SS'nin Dachau kampını denetleyen Bavyera polisine destek sağlamak üzere görevlendirilmesinden kısa bir süre sonra, Dachau'daki mahkûm ölümlerine ilişkin ilk raporlar ortaya çıkmaya başladı. Nisan 1933'te, Bavyera Adalet Bakanlığı'ndan bir yetkili olan Josef Hartinger ve yarı zamanlı tıp doktoru olan doktor Moritz Flamm, Bavyera ceza kanununa uygun olarak ölümleri araştırmak için kampa geldi.[19] Cesetlerdeki yaralar ile kamp muhafızlarının ölümlere ilişkin açıklamaları arasında birçok tutarsızlık olduğunu fark ettiler. Birkaç ay içinde Hartinger ve Flamm cinayete dair açık deliller ortaya çıkardılar ve Dachau'nun SS komutanı Hilmar Wäckerle, kamp doktoru Werner Nürnbergk ve kampın baş yöneticisi Josef Mutzbauer aleyhine bir suçlama dosyası hazırladılar. Haziran 1933'te Hartinger, davayı amiri Bavyera Eyalet Savcısı Karl Wintersberger'e sundu. Başlangıçta soruşturmayı destekleyen Wintersberger, giderek SS'nin etkisi altına girerek ortaya çıkan iddianameyi Adalet Bakanlığı'na sunma konusunda isteksiz hale geldi.

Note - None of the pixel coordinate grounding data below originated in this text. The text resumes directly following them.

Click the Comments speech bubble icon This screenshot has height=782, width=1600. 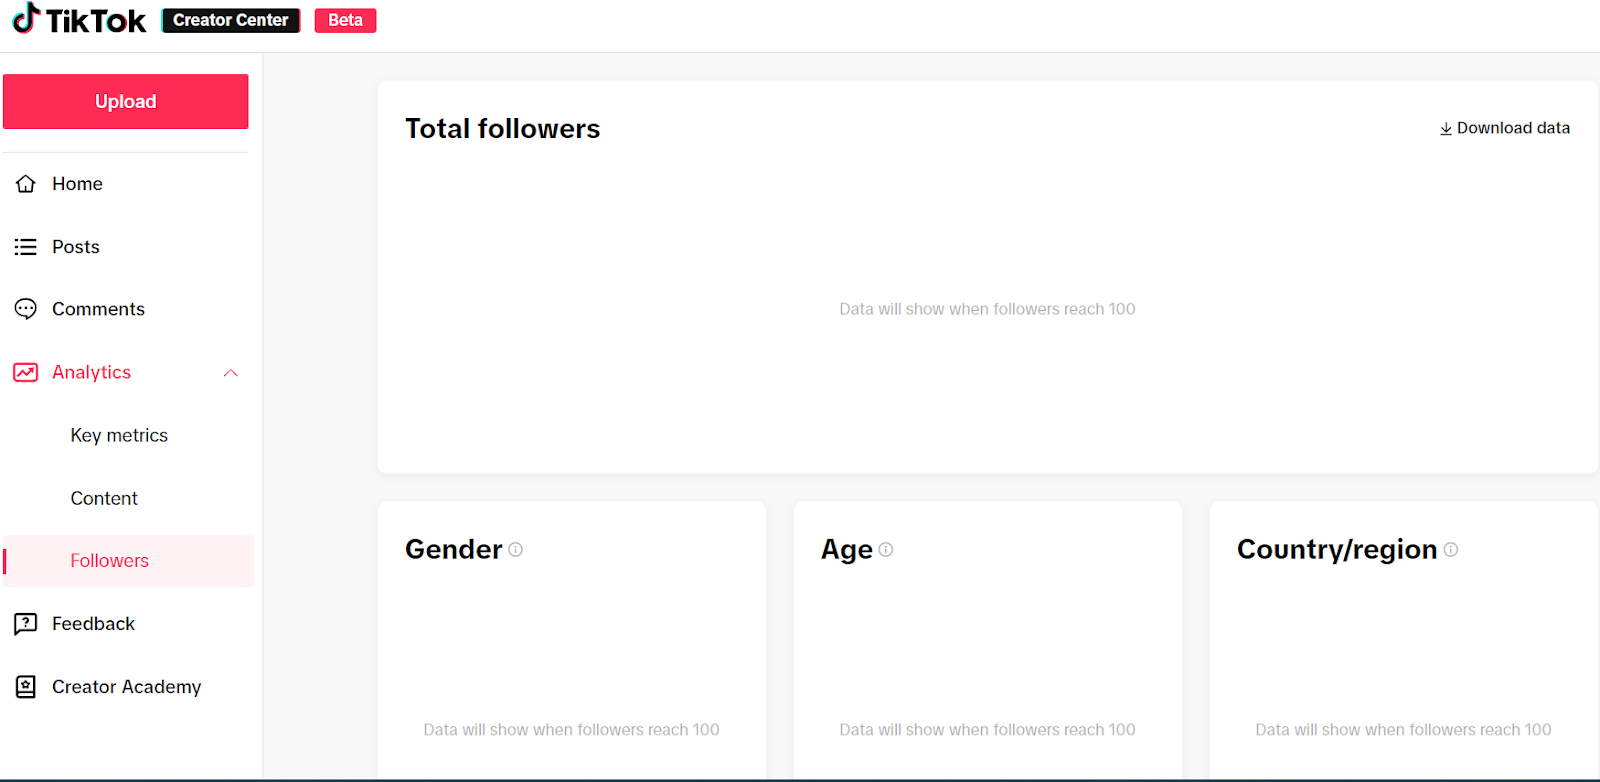tap(26, 309)
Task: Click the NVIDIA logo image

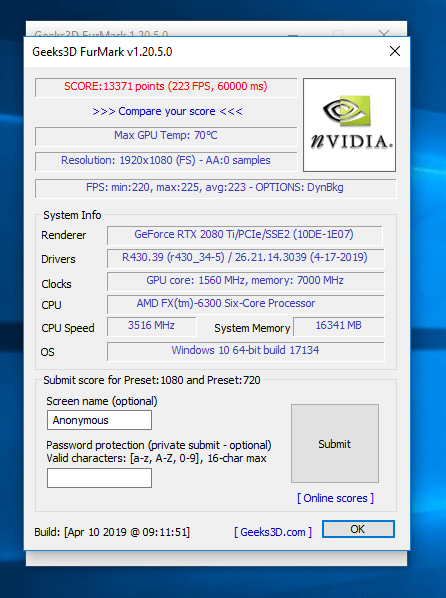Action: click(x=349, y=125)
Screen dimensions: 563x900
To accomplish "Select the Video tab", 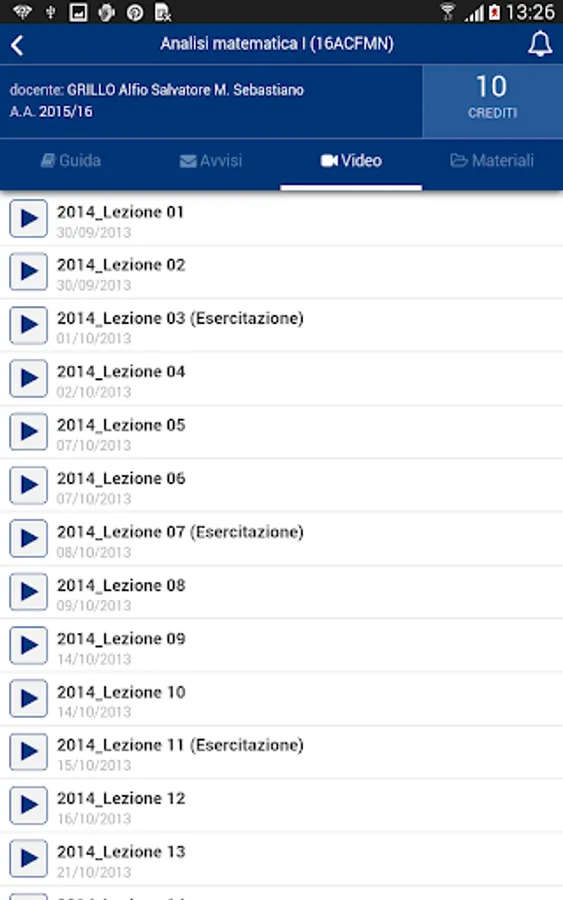I will (351, 161).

Hartinger dosyanın kapsamını en açık dört vakaya indirdi ve Wintersberger, önce Himmler'e nezaketen bilgi verdikten sonra dosyayı imzaladı. Dachau'daki cinayetler aniden geçici olarak durdu, Wäckerle Stuttgart'a transfer edildi ve yerine Theodor Eicke getirildi. İddianame ve ilgili deliller Bavyera Adalet Bakanı Hans Frank'ın ofisine ulaştı, ancak Gauleiter Adolf Wagner tarafından durduruldu ve bir masaya kilitlendi ve ancak ABD Ordusu tarafından keşfedildi.[20] 1934'te hem Hartinger hem de Wintersberger eyalet görevlerine transfer edildi. Flamm artık adli tabip olarak çalışmıyordu ve aynı yıl şüpheli ölümünden önce iki suikast girişiminden sağ kurtulacaktı. Flamm'ın, Hartiger'in iddianamesindeki kapsamlı bir şekilde toplanmış ve belgelenmiş delilleri, 1947'deki Nürnberg duruşmalarında üst düzey Nazilerin mahkûm edilmesini sağladı. Wintersberger'in suç ortağı davranışı, Pohl Davası'nda sunduğu kendi ifadesinde belgelenmiştir.[21]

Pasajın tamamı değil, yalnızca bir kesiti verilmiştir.